Saturday, October 23, 2010

Win

Tim Brown: "On a rare patch of green in north Texas, against a backdrop of confetti streams and honky-tonk reverb, there came the dawning of a baseball franchise.

A warm wind howled over the walls of Rangers Ballpark, whipping scraps of colored paper into tiny hurricanes. Ginger ale plumes filled the sky.

On a football Friday night in a football town, more than 50,000 folks swooned at the slider that froze Alex Rodriguez(notes) – of all people, Alex Rodriguez – and finished off a 6-1 victory over the New York Yankees in Game 6 of the American League Championship Series.
Cliff Lee, the mercenary left-hander who’d topped off their starting rotation. C.J. Wilson, who’d come from the bullpen to become a starter. Lewis, who’d remade his career in Japan. 



Josh Hamilton, the series MVP and likely league MVP, who’d fought drug addiction – sometimes well and sometimes not – to stand on that podium Friday night. Cruz, who’d once cleared waivers. Guerrero, given up as over-the-hill in Anaheim. Feliz and shortstop Elvis Andrus(notes), the spoils of the Mark Teixeira trade. Young, who for a decade watched them all come and go, and not three weeks after his first playoff game qualified for his first World Series game.


They ran in circles on a field trampled by friends and family, guzzling the ginger ale that honored Hamilton’s demons and waving to a crowd that couldn’t believe it was seeing this and refused to leave it.

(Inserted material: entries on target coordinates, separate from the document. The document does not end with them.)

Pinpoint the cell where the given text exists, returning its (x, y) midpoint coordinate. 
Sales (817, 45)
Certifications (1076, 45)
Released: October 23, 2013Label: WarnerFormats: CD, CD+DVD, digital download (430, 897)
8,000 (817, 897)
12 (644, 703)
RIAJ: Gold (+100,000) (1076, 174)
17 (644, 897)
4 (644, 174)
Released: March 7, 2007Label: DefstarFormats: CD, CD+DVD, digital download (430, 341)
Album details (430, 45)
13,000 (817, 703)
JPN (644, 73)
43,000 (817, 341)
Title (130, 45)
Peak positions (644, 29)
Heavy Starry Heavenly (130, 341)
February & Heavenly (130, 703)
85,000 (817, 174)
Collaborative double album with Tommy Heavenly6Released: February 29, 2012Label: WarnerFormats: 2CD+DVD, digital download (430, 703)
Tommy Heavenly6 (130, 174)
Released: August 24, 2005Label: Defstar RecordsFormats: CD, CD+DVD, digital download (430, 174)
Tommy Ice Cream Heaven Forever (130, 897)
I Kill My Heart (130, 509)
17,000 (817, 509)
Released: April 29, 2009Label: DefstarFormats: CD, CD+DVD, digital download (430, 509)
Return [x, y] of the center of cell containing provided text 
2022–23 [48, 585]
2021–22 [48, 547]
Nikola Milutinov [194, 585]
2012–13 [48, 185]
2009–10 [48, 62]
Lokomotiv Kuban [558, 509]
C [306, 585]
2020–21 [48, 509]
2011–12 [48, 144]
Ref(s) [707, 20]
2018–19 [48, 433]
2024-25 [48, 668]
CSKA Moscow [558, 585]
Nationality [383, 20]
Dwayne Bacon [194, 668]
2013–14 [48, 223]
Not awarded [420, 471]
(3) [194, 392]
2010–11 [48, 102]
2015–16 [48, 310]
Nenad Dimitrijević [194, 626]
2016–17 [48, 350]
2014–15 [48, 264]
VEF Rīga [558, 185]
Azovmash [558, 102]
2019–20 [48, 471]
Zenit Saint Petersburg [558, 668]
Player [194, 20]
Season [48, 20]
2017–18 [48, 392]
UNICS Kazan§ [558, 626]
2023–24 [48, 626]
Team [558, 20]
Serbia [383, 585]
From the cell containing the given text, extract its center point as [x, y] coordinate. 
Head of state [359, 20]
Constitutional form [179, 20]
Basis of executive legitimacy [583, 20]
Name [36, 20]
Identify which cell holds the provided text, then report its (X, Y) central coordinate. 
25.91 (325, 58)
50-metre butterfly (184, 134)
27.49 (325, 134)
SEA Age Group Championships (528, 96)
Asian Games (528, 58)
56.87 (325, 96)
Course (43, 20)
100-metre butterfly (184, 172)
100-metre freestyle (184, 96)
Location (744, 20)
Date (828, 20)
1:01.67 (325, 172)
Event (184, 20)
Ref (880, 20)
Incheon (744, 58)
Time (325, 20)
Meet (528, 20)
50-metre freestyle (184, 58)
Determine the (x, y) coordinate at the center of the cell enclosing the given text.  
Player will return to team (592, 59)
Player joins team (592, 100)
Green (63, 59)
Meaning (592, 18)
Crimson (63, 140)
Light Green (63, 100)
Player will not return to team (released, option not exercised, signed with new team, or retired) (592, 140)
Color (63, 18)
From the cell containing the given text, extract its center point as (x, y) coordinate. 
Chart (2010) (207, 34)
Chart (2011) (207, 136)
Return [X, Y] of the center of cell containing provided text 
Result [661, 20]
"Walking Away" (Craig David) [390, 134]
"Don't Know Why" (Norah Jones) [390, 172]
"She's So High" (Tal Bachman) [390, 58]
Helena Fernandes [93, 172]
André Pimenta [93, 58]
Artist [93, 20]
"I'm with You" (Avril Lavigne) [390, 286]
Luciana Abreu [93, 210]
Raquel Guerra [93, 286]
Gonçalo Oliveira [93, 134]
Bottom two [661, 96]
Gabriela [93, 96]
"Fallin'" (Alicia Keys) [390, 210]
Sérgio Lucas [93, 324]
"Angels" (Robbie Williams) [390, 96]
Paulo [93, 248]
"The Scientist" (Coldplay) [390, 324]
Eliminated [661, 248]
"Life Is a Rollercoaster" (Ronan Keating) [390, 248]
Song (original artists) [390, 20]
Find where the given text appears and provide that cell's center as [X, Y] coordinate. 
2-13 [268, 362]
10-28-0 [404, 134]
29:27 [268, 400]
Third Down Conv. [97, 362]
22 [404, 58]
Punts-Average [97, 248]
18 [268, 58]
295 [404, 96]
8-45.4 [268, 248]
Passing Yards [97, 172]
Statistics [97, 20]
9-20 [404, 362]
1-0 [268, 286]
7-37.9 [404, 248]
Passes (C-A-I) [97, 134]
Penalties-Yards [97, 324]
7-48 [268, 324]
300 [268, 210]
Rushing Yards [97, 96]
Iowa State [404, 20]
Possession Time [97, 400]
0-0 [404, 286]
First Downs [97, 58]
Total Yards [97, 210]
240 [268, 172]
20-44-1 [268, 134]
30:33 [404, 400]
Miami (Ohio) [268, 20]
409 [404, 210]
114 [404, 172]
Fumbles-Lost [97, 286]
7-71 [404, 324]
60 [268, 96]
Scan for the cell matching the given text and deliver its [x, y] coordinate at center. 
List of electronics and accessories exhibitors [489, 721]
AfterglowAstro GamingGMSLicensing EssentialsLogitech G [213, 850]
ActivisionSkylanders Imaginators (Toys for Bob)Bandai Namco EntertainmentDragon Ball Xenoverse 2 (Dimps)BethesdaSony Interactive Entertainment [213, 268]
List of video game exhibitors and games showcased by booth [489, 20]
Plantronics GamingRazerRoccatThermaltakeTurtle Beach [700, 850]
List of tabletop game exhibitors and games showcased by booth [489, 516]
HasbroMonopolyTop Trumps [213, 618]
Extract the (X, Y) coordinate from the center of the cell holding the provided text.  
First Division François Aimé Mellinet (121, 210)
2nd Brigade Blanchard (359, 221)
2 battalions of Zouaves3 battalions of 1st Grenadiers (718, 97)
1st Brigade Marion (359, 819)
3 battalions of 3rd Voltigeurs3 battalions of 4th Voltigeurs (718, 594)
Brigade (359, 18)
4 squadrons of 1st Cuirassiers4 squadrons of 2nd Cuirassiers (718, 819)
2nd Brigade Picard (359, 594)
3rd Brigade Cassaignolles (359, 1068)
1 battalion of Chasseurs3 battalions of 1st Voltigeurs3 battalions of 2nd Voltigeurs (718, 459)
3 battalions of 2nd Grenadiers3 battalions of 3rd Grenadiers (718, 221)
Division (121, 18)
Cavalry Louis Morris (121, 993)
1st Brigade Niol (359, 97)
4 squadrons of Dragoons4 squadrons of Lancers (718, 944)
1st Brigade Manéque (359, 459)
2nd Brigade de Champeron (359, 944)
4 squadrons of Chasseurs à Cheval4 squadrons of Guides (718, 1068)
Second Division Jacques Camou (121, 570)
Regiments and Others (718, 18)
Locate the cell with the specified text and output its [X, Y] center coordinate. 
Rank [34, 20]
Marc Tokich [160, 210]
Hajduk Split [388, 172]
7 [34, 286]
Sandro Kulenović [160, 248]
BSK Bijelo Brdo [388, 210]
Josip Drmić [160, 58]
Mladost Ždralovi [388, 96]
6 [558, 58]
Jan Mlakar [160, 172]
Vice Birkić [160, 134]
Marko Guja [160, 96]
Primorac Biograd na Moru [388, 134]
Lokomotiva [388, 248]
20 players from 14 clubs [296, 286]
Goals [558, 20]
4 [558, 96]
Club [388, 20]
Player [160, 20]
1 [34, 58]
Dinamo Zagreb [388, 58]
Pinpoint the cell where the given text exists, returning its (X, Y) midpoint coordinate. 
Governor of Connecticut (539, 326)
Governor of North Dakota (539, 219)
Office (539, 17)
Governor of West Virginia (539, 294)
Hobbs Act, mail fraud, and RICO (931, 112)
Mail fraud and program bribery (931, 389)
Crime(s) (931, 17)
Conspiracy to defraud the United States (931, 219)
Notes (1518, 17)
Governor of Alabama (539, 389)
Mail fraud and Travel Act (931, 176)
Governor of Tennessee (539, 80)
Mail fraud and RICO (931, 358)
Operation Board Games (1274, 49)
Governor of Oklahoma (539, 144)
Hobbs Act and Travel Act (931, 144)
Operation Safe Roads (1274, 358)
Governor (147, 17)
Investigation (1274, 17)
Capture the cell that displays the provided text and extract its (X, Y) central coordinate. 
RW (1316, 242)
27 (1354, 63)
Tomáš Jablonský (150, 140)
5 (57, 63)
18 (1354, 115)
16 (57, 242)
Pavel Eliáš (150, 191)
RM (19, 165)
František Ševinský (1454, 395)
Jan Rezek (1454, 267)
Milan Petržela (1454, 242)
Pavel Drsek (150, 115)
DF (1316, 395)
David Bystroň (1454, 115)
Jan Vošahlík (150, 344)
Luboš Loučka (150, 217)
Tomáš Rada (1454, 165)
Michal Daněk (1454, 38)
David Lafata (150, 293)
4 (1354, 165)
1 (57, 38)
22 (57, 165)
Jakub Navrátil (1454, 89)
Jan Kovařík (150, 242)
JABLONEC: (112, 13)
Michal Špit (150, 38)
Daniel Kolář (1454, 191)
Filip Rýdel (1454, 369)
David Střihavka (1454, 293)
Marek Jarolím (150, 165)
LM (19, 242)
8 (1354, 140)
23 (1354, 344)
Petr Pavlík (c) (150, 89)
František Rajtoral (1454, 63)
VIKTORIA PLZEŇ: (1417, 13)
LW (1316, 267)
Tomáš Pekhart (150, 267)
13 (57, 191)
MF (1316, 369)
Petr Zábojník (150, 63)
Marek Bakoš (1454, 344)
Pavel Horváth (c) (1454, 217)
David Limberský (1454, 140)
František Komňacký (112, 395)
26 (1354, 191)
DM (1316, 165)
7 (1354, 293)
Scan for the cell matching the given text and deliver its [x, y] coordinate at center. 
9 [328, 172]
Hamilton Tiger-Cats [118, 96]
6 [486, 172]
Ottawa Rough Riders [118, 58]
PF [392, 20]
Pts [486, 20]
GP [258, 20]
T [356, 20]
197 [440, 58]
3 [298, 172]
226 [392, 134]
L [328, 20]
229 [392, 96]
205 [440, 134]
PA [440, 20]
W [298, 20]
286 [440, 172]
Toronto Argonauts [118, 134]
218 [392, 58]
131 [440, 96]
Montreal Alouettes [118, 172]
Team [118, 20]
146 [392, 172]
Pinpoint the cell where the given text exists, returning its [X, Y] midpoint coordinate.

Until the clock struck nine minutes past 10, these Rangers had borne the sins and failures of a half-century. They’d failed in Washington as the Senators. They hadn’t won in Texas. They were the epicenter of the steroid era, and were the oldest of the three franchises – the Montreal Expos/Washington Nationals and Seattle Mariners being the others – to never reach the World Series."

3 comments:

Gino said...

seeing the Yankees go down is like seeing the Cowboys going down:

it assures me that sometimes things can go right in this crazy world of ours.

RobertDWood said...

Well, you've been dancing on the cowboys grave for sometime then.

Gino said...

i am enjoying this season of the nfl. yes.